*What is being asked*. Copy the lines from the one containing "This screenshot has width=1408, height=842." through the one containing "Action: click(974, 401)". Change "mixer" to "equalizer" and keep everything else the same.

*Dataset*.
• • • • •

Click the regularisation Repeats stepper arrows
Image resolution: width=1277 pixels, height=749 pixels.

• • • • •

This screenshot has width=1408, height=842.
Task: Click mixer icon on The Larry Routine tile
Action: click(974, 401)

• • • • •

*Task solution*.
This screenshot has width=1408, height=842.
Task: Click equalizer icon on The Larry Routine tile
Action: click(974, 401)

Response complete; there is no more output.